(Stored items)
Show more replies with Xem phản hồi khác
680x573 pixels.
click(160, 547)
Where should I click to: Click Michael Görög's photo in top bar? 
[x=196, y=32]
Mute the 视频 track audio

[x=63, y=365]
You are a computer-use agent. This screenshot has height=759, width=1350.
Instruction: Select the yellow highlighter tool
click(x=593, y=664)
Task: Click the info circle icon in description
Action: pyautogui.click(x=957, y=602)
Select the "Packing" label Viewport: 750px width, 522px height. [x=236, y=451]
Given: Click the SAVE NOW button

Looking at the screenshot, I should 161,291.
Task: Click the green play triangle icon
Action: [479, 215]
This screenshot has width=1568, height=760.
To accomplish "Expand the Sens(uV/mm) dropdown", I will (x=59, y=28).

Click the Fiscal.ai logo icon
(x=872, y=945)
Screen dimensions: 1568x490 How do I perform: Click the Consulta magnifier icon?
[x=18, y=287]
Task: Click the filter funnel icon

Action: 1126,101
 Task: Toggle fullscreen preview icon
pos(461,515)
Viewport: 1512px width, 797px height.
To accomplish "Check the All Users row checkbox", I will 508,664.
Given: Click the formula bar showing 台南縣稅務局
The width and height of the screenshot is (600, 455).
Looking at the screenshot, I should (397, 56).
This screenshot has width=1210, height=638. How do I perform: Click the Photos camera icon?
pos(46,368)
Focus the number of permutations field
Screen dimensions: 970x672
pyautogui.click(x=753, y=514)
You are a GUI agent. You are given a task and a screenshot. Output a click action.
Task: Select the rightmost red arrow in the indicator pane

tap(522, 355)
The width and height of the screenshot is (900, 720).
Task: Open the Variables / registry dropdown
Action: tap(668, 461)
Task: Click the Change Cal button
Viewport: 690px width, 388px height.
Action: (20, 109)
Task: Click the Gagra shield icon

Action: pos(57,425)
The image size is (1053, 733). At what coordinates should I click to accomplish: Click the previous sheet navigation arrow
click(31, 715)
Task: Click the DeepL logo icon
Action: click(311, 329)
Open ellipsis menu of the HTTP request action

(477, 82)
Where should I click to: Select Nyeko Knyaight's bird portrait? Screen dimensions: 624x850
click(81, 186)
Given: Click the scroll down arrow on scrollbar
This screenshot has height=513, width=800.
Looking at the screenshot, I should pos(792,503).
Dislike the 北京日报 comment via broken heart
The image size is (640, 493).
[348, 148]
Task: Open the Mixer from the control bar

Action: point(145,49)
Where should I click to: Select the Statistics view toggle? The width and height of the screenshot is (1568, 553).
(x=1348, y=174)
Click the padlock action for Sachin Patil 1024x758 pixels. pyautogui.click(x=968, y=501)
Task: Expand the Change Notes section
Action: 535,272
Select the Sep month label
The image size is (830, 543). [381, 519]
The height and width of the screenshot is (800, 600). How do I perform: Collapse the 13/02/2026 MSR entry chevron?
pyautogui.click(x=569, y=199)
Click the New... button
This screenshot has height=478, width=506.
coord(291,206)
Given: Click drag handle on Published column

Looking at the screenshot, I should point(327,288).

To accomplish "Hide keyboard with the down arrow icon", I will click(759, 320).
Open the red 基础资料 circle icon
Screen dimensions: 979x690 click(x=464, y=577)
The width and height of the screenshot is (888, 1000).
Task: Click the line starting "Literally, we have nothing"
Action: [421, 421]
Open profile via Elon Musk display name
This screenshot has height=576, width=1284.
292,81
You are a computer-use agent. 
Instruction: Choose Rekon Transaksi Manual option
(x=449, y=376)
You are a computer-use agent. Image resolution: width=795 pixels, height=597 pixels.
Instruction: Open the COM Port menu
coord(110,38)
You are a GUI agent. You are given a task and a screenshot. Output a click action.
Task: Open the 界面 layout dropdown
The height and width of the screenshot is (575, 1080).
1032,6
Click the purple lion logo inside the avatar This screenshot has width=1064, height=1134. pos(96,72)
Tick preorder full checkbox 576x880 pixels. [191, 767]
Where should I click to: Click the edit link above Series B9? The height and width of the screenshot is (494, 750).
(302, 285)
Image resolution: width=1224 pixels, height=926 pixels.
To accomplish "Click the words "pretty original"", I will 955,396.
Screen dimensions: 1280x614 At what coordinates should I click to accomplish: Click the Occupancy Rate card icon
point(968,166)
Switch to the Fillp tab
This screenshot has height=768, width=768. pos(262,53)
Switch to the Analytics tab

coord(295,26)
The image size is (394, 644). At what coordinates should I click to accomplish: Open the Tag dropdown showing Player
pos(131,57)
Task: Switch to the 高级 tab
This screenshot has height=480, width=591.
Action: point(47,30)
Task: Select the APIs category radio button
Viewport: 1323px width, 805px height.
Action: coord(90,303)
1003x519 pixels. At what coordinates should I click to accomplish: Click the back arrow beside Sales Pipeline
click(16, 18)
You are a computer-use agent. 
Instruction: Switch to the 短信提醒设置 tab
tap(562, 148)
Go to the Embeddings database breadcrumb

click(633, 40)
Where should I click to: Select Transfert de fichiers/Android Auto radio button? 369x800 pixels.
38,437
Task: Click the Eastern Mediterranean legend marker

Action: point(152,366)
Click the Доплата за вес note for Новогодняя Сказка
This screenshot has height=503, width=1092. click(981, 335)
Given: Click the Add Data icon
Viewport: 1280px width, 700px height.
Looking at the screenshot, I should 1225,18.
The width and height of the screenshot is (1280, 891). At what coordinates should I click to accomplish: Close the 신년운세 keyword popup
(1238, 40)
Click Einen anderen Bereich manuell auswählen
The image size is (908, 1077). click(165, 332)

- _REQUIREMENT_
Every line in the data above that contains "resolution" needs to be copied.

- _SOLUTION FOR THIS EXERCISE_
You are a computer-use agent. Image resolution: width=795 pixels, height=597 pixels.
Image resolution: width=1224 pixels, height=926 pixels.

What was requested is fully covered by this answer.